The combination of machine learning (ML) and electronic health records (EHR) data may be able to improve outcomes of hospitalized COVID-19 patients through improved risk stratification and patient outcome prediction. However, in resource constrained environments the clinical utility of such data-driven predictive tools may be limited by the cost or unavailability of certain laboratory tests. We leveraged EHR data to develop an ML-based tool for predicting adverse outcomes that optimizes clinical utility under a given cost structure. We further gained insights into the decision-making process of the ML models through an explainable AI tool. This cohort study was performed using deidentified EHR data from COVID-19 patients from ProMedica Health System in northwest Ohio and southeastern Michigan. We tested the performance of various ML approaches for predicting either increasing ventilatory support or mortality. We performed post hoc analysis to obtain optimal feature sets under various budget constraints. We demonstrate that it is possible to achieve a significant reduction in cost at the expense of a small reduction in predictive performance. For example, when predicting ventilation, it is possible to achieve a 43% reduction in cost with only a 3% reduction in performance. Similarly, when predicting mortality, it is possible to achieve a 50% reduction in cost with only a 1% reduction in performance. This study presents a quick, accurate, and cost-effective method to evaluate risk of deterioration for patients with SARS-CoV-2 infection at the time of clinical evaluation.

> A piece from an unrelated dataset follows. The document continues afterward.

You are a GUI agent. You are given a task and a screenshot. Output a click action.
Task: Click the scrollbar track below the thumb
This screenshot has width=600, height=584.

机器学习 (ML) 和电子健康记录 (EHR) 数据的结合,可能通过改善风险分层和患者预后预测,从而改善住院 COVID-19 患者的结局。然而,在资源有限的环境中,此类数据驱动的预测工具的临床实用性可能受到特定实验室检测的成本或可用性的限制。我们利用 EHR 数据开发了一种基于机器学习的工具,用于预测不良结局,在给定的成本结构下优化临床实用性。我们还通过可解释的人工智能工具深入了解机器学习模型的决策过程。本队列研究使用了来自俄亥俄州西北部和密歇根州东南部的 ProMedica 健康系统的 COVID-19 患者的匿名 EHR 数据。我们测试了各种用于预测通气支持增加或死亡率的机器学习方法的性能。我们进行了事后分析,以在各种预算限制下获得最佳特征集。我们证明,以牺牲较小的预测性能为代价,降低成本是有可能的。例如,在预测通气时,以降低 3%的性能为代价,降低成本 43%是有可能的。同样,在预测死亡率时,以降低 1%的性能为代价,降低成本 50%是有可能的。本研究提出了一种快速、准确和具有成本效益的方法,用于在临床评估时评估 SARS-CoV-2 感染患者恶化的风险。